# Seeking trainers in NoVA



## Knave (Apr 29, 2012)

Hello everyone! We've recently gained a new furball of a German Shepherd from Alta-Tollhaus kennels in Michigan. While he won't be home until June at 16wks of age, I'm doing my research in advance. 
I'm in search of trainers in Northern Virginia (or DC area) with experience training working dogs. Ideally, I'd like to find one person to go to for both general obedience and Shutzhund. 

This will be my first foray into the dog sports world so, any advice on trainers and/or groups in the area would be appreciated. Thank you!


----------



## NolaGSP (Oct 24, 2011)

I am also looking for a trainer near that area. Ill be moving out to Virgina Beach in a couple months. I would like to get my GSP into SAR.


----------



## MaggieRoseLee (Aug 17, 2001)

There are quite a few members on the board from the N VA/MD area so hopefully they'll see this and chime in..


----------



## Remo (Sep 8, 2004)

What part of NoVA are you located in? We have lots of good trainers although I don't know how many of them train Schutzhund.

Also, when you pup is old enough, VGSR has a weekly walk with lots of GSD participants. A few of the folk that go every week are very experienced trainers too. Here is some information about the weekly (Every Sunday morning) walk. 


*Sunday, May 6, 2012 – 10:00 a.m. Dog Walk at the Occoquan Regional Park. 10:00 a.m.
This walk is on a paved 1.5 mile trail (3 miles round trip) with additional paved areas and non-paved trails for those who prefer a longer walk. This park is equipped with bathrooms and drink machines. The walk can be attended by any dog owners (VGSR and Non-VGSR) that enjoy the opportunity to socialize 
their personal dogs with other well-mannered dogs. If you are thinking of adopting a German Shepherd and would like to meet some of the VGSR Alumni dogs, please stop by; this walk is open to anyone and you do not need to have a dog to participate. 

If you are planning to adopt and already have a dog this a great way to determine how your dog gets along with German Shepherds. Some of the best “teachers” are other well behaved dogs. Hope to see you there!

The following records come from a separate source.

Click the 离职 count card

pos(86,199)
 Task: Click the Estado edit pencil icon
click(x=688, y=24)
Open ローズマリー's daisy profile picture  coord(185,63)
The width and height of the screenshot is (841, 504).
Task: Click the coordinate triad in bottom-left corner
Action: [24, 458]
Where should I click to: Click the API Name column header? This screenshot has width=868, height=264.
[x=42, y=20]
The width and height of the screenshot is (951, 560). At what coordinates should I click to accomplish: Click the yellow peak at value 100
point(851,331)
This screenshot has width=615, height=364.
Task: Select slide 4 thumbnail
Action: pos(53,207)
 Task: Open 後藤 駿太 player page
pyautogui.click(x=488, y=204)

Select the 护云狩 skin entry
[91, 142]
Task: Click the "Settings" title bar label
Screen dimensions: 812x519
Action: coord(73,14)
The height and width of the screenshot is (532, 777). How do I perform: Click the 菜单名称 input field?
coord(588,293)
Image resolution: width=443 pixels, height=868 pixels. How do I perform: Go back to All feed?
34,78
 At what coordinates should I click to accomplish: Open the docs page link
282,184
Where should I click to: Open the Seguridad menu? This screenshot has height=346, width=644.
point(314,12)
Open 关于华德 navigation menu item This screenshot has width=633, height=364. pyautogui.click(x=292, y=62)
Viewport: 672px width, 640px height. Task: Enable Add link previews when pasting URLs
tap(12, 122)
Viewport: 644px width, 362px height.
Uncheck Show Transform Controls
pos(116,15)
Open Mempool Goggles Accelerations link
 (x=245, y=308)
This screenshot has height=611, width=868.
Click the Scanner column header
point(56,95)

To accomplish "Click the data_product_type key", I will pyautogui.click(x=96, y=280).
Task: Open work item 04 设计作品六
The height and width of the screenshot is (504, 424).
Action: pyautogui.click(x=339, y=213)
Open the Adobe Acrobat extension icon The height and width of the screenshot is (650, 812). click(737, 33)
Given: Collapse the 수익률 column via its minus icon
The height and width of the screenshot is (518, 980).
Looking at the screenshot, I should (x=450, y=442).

Use the parking lot attached to the Marina Parking Lot, on the attached map it is marked as “park here”. 
Reminder: Bring water for your dog, No flexi leads and make sure you have a secure collar. All dogs attending must be UTD with current tags.
Occoquan Regional Park - 9751 Ox Road - Lorton, VA 22079
*


----------



## jnr (Feb 3, 2012)

*If Rockville MD is a possibility . .*

I am in the MD suburbs of DC, also waiting on a puppy. Our breeder recommended that we take a look at Dogsense Unlimited in Rockville (Dog Sense Unlimited). While I have not used them yet, I visited and spent a good 45 minutes talking to them, and was happy with what I saw (including the two beautiful working line GSDs behind the desk). They have a variety of training options, and if you are willing to come a few minutes over the river, they might be an option. I am sure that there are other options in NOVA, but thought you might want to consider this depending on where you are located.


----------